◆ **Your instructions**: In the data that follows, find the line with "Online (369, 2464)"; transcribe it, every later line up to the one with "Services (295, 20)", and that line as well, exactly and with no others.

◆ **Extracted material**:
# # # # # # #

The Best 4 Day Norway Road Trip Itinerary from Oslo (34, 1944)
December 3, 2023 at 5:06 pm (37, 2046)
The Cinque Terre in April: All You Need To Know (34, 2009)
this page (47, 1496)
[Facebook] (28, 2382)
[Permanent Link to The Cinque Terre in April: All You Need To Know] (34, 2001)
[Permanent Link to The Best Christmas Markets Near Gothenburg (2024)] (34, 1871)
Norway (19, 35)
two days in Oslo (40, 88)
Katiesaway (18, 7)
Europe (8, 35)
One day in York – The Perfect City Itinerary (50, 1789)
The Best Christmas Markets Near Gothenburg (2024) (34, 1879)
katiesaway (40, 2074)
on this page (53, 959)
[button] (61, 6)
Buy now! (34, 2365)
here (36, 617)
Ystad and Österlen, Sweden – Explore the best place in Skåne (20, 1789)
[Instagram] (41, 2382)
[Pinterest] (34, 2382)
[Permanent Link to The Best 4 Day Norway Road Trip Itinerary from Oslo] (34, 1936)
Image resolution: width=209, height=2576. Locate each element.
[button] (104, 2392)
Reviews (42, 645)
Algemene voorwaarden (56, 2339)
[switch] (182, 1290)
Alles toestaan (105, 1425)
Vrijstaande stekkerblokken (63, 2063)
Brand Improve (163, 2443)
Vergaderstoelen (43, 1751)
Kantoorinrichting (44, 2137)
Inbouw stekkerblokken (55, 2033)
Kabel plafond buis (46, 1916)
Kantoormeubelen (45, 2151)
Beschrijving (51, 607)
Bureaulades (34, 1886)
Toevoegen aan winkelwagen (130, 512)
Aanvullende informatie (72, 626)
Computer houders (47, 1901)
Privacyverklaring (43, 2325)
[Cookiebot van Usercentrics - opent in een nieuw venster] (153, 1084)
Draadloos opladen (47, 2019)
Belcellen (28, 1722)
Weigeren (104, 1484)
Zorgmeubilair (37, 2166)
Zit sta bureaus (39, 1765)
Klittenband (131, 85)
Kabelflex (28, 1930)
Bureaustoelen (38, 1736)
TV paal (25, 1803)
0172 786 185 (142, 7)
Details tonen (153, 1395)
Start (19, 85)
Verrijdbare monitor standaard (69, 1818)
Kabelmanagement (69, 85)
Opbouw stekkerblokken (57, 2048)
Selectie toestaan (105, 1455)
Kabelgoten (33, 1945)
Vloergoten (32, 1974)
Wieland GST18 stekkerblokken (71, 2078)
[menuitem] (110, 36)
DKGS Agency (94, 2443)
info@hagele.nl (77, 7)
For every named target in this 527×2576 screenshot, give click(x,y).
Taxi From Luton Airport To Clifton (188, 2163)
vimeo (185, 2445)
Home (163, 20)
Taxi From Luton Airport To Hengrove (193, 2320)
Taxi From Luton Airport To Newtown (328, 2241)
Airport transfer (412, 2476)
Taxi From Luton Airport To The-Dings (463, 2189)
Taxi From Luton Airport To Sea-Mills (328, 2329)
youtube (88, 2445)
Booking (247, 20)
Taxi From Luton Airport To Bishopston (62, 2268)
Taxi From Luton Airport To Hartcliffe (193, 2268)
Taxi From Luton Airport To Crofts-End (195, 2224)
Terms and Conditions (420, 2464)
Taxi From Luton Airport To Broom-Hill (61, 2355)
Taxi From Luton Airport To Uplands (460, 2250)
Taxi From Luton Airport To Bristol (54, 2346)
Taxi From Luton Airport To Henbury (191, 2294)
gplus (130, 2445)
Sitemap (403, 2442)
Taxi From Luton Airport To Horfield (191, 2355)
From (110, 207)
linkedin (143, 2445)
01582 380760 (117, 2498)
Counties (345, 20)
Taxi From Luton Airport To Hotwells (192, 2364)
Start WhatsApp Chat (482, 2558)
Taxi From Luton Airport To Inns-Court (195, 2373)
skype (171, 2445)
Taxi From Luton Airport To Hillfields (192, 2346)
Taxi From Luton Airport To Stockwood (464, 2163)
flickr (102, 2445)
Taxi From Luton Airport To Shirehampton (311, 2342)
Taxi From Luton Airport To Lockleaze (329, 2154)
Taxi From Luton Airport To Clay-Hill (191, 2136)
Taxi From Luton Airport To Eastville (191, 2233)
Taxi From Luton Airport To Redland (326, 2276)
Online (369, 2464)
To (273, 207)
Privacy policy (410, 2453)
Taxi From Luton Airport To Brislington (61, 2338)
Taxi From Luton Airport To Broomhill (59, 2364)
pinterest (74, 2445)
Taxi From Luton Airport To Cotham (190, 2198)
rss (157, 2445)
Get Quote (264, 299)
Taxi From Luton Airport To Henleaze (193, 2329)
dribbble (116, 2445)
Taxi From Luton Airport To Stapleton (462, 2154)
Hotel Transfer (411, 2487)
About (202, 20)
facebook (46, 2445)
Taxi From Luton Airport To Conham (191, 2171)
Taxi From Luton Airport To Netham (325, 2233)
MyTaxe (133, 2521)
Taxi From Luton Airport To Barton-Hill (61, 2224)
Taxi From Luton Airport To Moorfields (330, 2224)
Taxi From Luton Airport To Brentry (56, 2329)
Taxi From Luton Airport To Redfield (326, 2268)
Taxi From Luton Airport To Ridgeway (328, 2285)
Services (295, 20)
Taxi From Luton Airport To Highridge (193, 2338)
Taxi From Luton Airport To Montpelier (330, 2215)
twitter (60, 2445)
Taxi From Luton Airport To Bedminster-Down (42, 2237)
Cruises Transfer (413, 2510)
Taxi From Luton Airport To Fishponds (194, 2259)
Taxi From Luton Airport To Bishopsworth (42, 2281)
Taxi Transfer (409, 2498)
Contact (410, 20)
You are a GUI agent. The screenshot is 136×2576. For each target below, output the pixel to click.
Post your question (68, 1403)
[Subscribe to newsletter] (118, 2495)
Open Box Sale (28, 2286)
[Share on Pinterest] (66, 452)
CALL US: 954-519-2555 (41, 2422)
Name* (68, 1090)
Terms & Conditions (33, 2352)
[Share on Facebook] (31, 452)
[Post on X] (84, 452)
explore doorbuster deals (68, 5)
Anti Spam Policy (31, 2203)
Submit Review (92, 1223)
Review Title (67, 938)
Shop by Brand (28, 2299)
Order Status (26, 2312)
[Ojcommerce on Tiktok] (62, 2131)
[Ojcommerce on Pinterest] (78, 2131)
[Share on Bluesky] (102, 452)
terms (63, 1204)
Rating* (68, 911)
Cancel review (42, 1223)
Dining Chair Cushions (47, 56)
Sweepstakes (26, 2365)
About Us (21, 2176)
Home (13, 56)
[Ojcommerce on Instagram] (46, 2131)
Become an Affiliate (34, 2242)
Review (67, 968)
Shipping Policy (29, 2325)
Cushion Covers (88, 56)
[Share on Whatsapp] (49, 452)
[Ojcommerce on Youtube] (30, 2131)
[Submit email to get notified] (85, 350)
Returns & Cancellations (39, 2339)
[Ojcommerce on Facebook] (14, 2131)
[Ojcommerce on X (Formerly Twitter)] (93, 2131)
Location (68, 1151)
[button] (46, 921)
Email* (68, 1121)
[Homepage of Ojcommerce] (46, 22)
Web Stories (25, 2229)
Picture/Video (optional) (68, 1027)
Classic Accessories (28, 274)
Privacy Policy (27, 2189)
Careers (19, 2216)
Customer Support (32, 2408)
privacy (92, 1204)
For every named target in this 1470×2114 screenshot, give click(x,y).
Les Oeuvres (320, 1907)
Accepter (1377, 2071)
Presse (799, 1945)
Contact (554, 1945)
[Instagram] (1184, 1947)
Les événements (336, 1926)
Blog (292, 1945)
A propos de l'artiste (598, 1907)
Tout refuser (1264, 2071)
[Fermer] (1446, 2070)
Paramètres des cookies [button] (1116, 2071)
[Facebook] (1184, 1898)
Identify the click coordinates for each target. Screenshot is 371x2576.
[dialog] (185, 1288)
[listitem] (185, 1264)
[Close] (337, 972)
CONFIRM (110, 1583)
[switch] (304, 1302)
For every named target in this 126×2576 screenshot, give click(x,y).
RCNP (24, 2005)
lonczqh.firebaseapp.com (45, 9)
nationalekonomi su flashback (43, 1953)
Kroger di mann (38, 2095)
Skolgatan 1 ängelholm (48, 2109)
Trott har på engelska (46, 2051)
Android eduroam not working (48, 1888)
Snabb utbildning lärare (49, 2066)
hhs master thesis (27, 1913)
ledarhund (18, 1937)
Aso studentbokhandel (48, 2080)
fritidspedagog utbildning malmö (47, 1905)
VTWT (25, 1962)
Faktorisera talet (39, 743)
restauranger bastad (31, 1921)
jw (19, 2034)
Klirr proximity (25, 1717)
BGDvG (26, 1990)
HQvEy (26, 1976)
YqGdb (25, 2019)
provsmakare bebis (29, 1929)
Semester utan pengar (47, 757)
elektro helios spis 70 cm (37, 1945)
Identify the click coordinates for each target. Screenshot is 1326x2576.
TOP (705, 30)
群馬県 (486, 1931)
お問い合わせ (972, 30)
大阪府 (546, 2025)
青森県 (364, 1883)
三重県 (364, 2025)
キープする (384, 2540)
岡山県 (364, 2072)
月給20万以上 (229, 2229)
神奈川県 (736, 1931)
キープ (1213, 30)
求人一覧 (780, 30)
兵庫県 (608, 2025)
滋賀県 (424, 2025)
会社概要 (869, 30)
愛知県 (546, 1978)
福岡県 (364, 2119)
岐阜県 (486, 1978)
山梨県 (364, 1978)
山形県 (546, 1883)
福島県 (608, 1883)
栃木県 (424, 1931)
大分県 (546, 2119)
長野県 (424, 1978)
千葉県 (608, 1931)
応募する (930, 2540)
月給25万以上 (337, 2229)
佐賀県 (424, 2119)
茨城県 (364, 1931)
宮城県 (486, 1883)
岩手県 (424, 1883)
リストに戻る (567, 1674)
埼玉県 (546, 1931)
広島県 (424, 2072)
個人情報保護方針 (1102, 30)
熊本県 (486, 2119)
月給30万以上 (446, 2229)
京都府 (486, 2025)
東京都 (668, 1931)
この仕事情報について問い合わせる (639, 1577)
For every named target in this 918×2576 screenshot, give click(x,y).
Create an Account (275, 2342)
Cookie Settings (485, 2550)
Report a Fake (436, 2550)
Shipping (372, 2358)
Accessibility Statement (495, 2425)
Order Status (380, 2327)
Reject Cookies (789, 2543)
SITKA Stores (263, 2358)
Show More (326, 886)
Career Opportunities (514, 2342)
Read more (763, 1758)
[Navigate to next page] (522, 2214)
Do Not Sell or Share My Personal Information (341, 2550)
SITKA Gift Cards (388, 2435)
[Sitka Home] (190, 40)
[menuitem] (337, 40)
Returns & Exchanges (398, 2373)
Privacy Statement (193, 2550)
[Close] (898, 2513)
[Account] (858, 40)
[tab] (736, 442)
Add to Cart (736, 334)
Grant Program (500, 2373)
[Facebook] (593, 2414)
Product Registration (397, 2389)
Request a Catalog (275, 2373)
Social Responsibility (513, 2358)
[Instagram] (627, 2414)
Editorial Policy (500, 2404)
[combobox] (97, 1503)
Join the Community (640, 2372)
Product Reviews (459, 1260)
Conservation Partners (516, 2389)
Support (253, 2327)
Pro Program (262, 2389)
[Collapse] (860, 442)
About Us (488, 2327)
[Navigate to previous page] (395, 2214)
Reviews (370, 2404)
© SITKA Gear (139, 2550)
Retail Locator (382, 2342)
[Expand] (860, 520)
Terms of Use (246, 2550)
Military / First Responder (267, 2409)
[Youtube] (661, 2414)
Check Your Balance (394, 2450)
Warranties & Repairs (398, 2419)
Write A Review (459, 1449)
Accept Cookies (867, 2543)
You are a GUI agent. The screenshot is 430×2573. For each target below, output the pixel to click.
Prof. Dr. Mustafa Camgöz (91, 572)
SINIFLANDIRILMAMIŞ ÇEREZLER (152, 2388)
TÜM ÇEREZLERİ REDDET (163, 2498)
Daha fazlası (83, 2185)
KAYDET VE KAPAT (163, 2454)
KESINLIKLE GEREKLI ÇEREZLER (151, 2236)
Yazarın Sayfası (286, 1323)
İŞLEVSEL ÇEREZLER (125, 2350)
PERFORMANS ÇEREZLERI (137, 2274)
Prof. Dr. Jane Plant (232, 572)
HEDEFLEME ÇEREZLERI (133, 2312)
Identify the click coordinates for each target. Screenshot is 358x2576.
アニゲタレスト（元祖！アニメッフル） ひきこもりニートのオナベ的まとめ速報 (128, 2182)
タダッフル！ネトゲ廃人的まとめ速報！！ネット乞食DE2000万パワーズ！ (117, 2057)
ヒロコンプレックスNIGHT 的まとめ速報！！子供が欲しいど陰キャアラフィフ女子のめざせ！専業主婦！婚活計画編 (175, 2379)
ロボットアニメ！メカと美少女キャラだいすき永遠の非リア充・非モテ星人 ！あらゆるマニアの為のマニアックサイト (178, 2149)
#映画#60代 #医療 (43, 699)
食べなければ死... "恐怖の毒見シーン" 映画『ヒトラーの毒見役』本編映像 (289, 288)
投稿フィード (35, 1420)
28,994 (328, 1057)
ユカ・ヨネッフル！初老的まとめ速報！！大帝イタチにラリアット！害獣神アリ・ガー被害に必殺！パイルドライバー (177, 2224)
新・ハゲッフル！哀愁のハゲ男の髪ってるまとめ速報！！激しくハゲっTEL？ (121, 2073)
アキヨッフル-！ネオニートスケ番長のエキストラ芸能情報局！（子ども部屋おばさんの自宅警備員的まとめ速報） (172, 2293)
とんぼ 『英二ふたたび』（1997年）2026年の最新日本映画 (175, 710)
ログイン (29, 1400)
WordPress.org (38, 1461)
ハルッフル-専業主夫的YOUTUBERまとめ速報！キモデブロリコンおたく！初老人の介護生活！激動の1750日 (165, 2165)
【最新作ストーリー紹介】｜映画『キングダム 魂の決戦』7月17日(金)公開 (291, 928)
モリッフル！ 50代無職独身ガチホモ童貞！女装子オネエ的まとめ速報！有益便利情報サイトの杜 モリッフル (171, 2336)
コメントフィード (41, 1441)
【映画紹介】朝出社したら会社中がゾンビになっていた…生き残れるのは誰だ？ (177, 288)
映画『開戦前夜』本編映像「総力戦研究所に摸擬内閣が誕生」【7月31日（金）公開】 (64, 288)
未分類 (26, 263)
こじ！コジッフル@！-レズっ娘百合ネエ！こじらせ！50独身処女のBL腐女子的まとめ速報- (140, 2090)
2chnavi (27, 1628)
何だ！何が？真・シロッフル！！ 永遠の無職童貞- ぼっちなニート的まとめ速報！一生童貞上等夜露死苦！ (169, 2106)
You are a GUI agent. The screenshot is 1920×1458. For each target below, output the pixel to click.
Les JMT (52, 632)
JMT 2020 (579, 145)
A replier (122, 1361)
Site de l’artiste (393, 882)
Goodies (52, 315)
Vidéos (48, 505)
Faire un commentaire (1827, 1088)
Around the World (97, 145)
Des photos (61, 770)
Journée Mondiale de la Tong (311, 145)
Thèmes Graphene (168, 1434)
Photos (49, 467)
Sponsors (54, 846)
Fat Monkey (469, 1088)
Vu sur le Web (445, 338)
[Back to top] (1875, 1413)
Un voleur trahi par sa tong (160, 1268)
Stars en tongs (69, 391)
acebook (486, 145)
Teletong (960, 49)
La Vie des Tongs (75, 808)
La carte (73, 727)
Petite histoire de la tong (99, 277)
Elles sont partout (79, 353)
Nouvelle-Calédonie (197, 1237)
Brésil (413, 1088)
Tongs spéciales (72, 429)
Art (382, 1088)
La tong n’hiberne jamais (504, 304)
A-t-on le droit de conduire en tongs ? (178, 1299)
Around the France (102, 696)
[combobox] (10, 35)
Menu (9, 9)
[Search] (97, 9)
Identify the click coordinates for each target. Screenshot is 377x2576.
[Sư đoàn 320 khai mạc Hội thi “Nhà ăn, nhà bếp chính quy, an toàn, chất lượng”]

# # # # # # #

◆ **Response box**:
Online (369, 2464)
To (273, 207)
Privacy policy (410, 2453)
Taxi From Luton Airport To Brislington (61, 2338)
Taxi From Luton Airport To Broomhill (59, 2364)
pinterest (74, 2445)
Taxi From Luton Airport To Cotham (190, 2198)
rss (157, 2445)
Get Quote (264, 299)
Taxi From Luton Airport To Henleaze (193, 2329)
dribbble (116, 2445)
Taxi From Luton Airport To Stapleton (462, 2154)
Hotel Transfer (411, 2487)
About (202, 20)
facebook (46, 2445)
Taxi From Luton Airport To Conham (191, 2171)
Taxi From Luton Airport To Netham (325, 2233)
MyTaxe (133, 2521)
Taxi From Luton Airport To Barton-Hill (61, 2224)
Taxi From Luton Airport To Moorfields (330, 2224)
Taxi From Luton Airport To Brentry (56, 2329)
Taxi From Luton Airport To Redfield (326, 2268)
Taxi From Luton Airport To Ridgeway (328, 2285)
Services (295, 20)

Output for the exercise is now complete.